**RECORDS FOR PROCESSING:**
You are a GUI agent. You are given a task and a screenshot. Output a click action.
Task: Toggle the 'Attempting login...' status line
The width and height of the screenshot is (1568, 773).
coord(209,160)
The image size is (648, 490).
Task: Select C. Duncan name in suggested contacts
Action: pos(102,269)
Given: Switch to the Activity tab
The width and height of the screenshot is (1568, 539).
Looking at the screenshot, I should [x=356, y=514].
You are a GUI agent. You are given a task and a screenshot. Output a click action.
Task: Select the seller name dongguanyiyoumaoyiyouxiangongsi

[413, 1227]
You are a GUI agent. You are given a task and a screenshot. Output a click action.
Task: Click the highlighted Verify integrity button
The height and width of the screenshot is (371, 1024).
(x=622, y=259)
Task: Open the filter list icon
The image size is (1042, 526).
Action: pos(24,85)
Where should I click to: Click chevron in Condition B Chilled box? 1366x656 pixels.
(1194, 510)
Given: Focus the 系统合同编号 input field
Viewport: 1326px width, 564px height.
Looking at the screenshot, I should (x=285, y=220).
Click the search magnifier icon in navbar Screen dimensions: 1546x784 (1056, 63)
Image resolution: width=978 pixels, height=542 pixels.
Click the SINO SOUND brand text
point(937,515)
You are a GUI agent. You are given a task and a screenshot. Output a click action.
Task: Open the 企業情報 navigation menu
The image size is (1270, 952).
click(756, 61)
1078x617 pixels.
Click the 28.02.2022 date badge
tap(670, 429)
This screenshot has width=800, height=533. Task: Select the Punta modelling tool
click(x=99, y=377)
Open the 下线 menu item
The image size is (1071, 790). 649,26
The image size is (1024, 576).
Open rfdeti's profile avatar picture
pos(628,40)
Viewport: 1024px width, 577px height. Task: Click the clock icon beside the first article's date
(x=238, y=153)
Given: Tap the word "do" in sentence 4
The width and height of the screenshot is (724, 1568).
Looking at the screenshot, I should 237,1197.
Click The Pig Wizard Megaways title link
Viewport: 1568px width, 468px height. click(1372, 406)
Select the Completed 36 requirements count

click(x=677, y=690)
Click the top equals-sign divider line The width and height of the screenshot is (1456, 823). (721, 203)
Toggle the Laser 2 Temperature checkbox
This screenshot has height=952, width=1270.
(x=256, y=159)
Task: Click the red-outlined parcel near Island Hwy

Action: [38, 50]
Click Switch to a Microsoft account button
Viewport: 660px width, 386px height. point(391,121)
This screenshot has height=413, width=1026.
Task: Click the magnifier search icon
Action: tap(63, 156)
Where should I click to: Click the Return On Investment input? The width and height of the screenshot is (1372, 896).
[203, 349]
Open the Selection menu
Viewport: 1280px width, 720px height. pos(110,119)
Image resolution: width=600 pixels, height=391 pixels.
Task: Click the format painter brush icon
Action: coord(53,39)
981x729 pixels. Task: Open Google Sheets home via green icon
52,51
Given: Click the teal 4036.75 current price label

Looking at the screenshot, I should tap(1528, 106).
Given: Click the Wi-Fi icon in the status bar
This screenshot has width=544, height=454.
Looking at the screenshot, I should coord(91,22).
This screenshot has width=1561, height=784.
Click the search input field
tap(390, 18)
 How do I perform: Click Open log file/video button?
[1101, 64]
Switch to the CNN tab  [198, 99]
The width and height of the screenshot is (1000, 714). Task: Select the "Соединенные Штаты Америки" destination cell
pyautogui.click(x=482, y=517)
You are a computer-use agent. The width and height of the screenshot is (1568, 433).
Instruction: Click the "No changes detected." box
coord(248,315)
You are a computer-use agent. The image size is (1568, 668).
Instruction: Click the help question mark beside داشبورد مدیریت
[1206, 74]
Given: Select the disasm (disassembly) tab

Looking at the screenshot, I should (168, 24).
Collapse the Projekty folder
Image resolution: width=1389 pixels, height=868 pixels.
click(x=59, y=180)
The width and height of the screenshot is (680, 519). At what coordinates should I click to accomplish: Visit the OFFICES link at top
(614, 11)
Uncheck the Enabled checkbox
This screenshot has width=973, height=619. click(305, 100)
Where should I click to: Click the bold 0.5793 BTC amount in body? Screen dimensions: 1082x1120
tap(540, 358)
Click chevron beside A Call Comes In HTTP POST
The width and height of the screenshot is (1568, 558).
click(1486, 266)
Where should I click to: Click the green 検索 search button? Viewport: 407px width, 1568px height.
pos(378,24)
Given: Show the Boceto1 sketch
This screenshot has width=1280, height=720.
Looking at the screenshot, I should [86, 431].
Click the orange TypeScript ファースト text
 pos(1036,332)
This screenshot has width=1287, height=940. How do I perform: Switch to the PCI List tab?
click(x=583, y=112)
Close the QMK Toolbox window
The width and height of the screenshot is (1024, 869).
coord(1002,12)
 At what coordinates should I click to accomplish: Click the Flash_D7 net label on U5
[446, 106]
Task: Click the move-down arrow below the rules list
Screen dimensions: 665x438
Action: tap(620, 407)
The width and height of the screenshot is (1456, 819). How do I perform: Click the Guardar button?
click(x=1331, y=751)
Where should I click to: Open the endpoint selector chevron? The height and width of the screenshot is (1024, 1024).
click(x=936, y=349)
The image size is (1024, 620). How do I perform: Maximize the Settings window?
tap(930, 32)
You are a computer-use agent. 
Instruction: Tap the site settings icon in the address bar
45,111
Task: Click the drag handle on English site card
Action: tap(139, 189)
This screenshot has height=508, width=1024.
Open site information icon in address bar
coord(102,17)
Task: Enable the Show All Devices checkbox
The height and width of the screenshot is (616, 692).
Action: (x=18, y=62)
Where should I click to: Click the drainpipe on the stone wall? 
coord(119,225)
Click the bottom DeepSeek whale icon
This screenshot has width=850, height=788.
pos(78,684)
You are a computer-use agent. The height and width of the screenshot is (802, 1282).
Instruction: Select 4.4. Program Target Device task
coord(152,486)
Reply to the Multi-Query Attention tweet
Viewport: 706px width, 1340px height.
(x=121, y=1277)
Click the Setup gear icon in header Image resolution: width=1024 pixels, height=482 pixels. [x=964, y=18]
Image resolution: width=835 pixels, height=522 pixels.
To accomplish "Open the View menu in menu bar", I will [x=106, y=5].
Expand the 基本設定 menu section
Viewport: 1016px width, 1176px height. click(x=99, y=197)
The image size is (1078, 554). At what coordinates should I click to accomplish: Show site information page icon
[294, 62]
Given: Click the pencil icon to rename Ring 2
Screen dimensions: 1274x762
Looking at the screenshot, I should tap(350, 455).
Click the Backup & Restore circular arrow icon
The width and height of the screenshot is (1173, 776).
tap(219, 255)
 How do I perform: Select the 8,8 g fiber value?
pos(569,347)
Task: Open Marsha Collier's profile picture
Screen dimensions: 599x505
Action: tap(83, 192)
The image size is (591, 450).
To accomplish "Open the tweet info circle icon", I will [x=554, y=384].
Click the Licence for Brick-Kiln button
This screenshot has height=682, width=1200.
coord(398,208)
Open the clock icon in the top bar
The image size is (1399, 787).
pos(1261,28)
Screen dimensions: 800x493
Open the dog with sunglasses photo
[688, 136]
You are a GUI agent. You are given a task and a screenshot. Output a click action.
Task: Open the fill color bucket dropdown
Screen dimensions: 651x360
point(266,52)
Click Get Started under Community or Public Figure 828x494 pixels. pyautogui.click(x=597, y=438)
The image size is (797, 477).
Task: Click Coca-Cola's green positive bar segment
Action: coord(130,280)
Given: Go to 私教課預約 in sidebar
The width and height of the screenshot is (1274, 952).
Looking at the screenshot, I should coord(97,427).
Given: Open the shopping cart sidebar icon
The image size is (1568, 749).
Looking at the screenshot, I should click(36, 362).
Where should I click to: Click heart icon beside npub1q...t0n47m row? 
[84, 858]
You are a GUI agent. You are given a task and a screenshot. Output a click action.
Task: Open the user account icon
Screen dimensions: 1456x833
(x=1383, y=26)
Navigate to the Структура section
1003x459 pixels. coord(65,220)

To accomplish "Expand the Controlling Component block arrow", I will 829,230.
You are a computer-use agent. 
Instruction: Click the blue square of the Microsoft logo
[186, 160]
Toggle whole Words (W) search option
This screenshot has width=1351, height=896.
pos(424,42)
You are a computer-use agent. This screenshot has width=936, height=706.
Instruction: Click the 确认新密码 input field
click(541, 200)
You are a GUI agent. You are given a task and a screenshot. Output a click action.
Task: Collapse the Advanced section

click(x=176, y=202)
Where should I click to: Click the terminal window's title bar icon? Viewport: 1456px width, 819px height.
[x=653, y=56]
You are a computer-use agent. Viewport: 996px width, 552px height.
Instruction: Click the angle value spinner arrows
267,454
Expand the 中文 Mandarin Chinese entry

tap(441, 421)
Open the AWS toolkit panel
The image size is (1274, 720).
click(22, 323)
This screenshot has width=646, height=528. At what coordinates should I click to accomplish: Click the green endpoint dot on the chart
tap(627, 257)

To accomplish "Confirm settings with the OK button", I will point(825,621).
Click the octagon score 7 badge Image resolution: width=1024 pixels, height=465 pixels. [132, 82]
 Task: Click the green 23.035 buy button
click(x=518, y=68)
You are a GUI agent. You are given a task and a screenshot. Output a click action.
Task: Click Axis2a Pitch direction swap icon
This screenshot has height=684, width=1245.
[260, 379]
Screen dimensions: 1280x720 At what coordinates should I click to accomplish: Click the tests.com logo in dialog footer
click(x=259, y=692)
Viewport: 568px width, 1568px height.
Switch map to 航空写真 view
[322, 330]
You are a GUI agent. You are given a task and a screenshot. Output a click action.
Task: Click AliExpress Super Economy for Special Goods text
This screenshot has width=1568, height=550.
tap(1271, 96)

**WORK TASK:** Copy every line from the records above that contains the string "sidebar".

**REPLY:**
Given: Go to 私教課預約 in sidebar
Given: Open the shopping cart sidebar icon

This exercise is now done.